While the dispute between the parties centers on whether the conduct was severe or pervasive, the Seventh Circuit has found it “premature at the pleadings stage to conclude just how abusive [a plaintiff’s] work environment was.” Huri v. Off. of the Chief Judge of the Cir. Ct. of Cook Cnty., 804 F.3d 826, 834 (7th Cir. 2015). Instead, this Court focuses on whether a plausible allegations of abusiveness have been pled. Id. In making this determination, the Court is mindful of Rule 8’s “undemanding standard” of notice pleading. See Tate v. SCR Medical Transp., 809 F.3d 343, 346 (7th Cir. 2015); see also Tamayo v. Blagojevich, 526 F.3d 1074, 1081 (7th Cir. 2008) (discussing how complaint that puts defendant on fair notice of a claim “need not allege all, or any, of the facts logically entailed by the claim and it certainly need not include evidence.”)

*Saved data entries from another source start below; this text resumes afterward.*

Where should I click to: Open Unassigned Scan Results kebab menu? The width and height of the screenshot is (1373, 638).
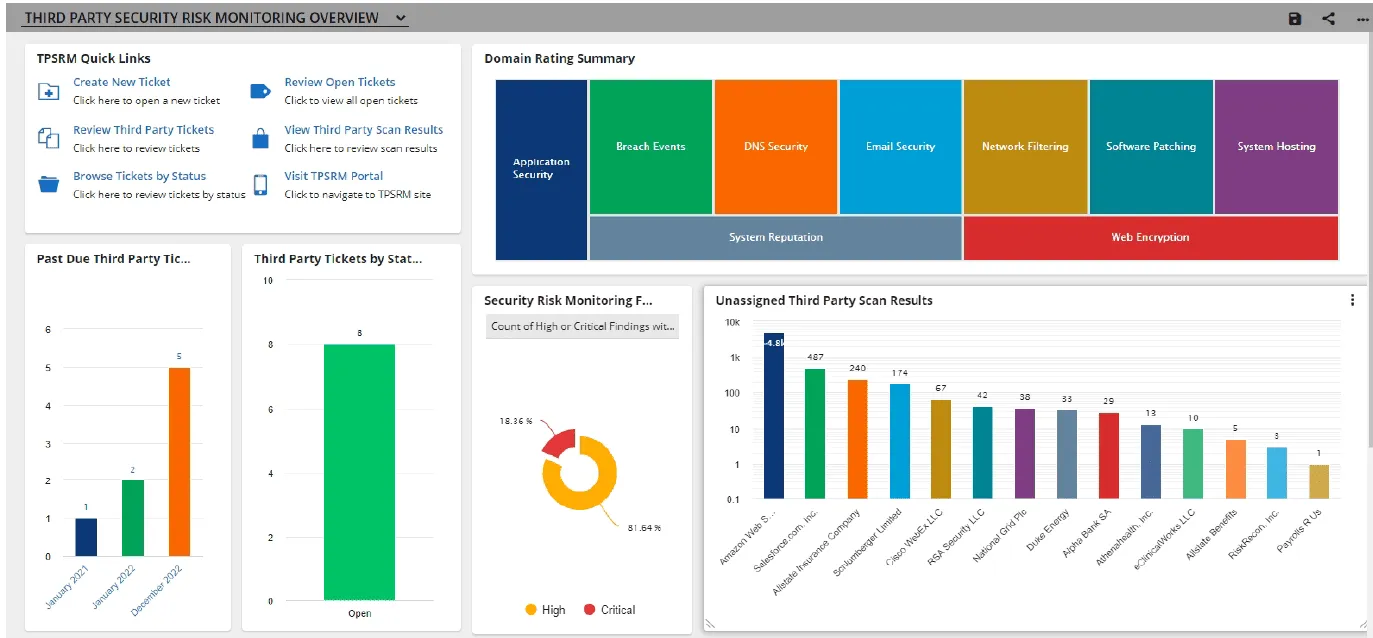1352,300
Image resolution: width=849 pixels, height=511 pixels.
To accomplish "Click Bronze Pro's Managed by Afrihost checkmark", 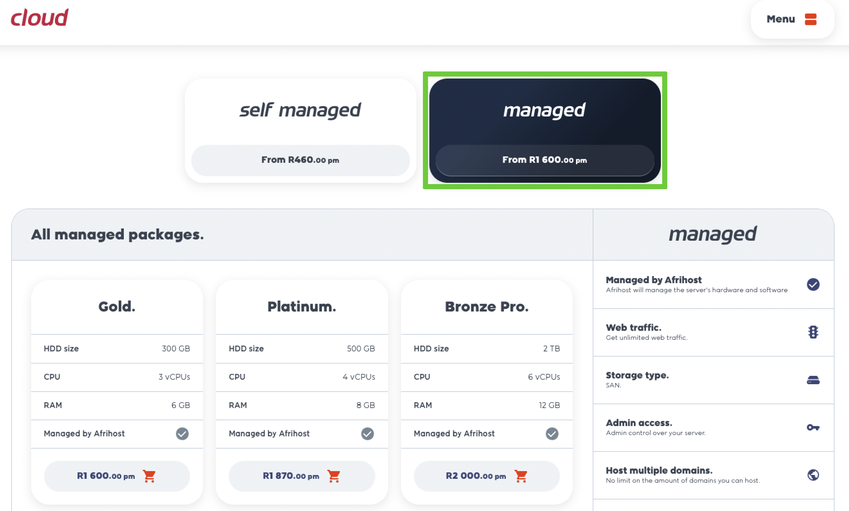I will point(552,434).
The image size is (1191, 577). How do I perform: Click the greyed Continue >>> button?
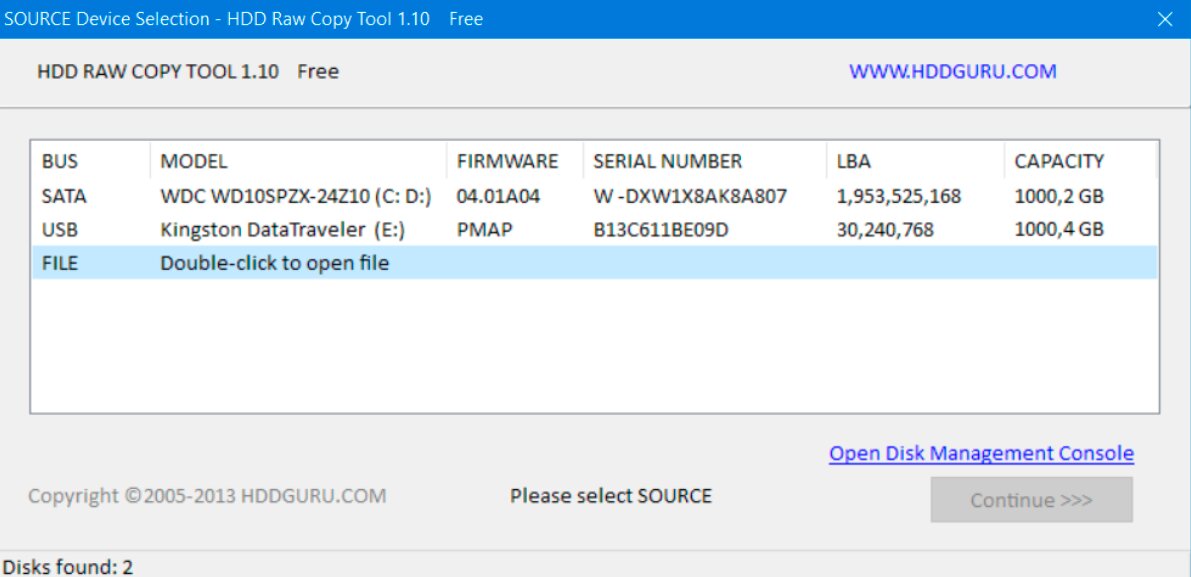[1031, 500]
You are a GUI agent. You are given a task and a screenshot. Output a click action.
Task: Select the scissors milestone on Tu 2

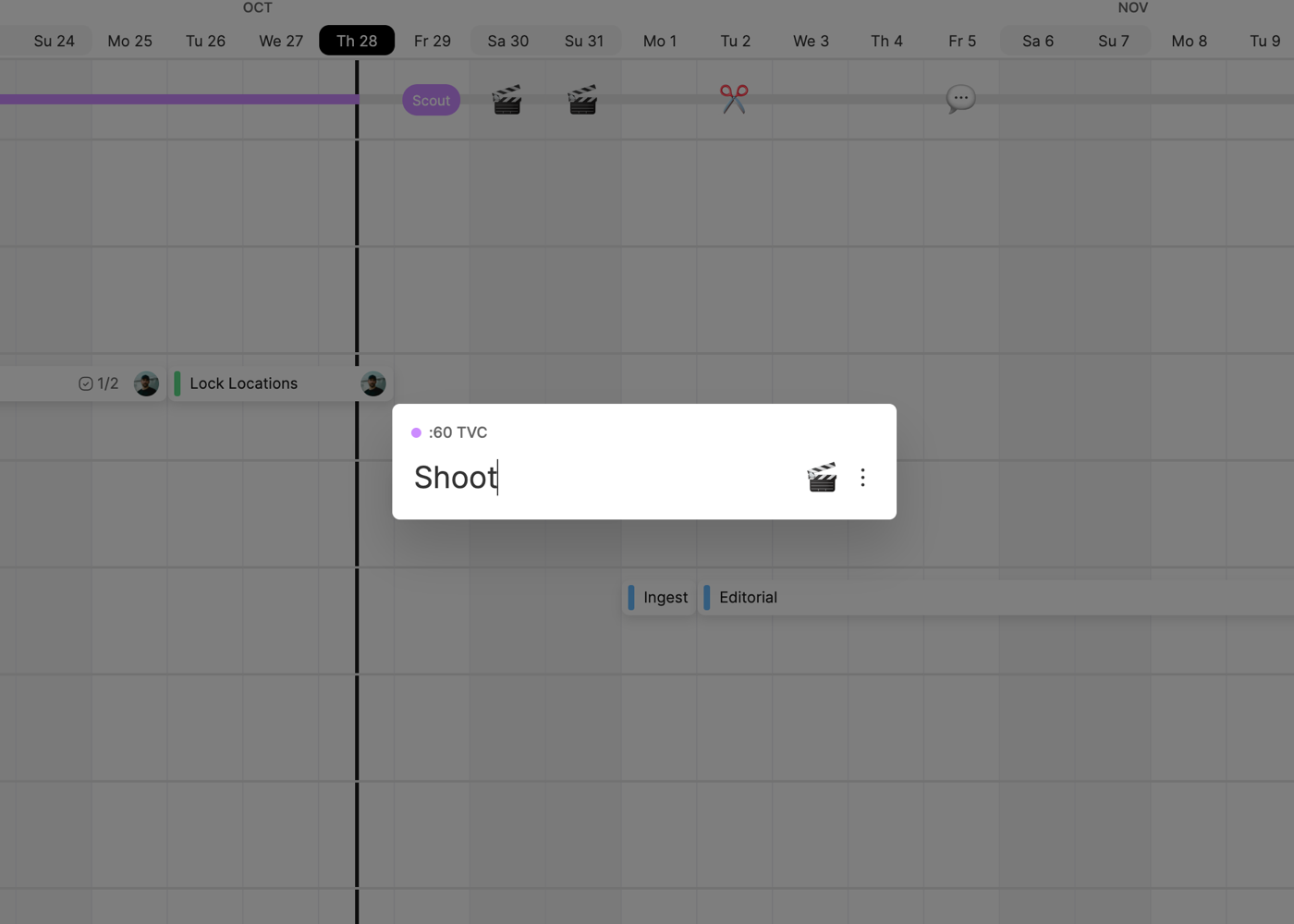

Beginning with the hostile work environment claim in Count VII, which alleges an agebased pressure campaign to get Plaintiff to retire in order to placate a younger colleague, the Court finds that Plaintiff has plausibly alleged a claim.2 Depending upon how frequent, pointed, and offensive the retirement comments were – which facts Plaintiff need not detail in her complaint – such conduct could conceivably rise to the level of a hostile work environment. The Court therefore denies the motion to dismiss as to Count VII.
The court further held that plaintiff did not sufficiently allege a hostile work environment based on race and gender, but likewise sufficiently alleged a hostile work environment claim based on race in violation of 42 U.S.C. § 1981.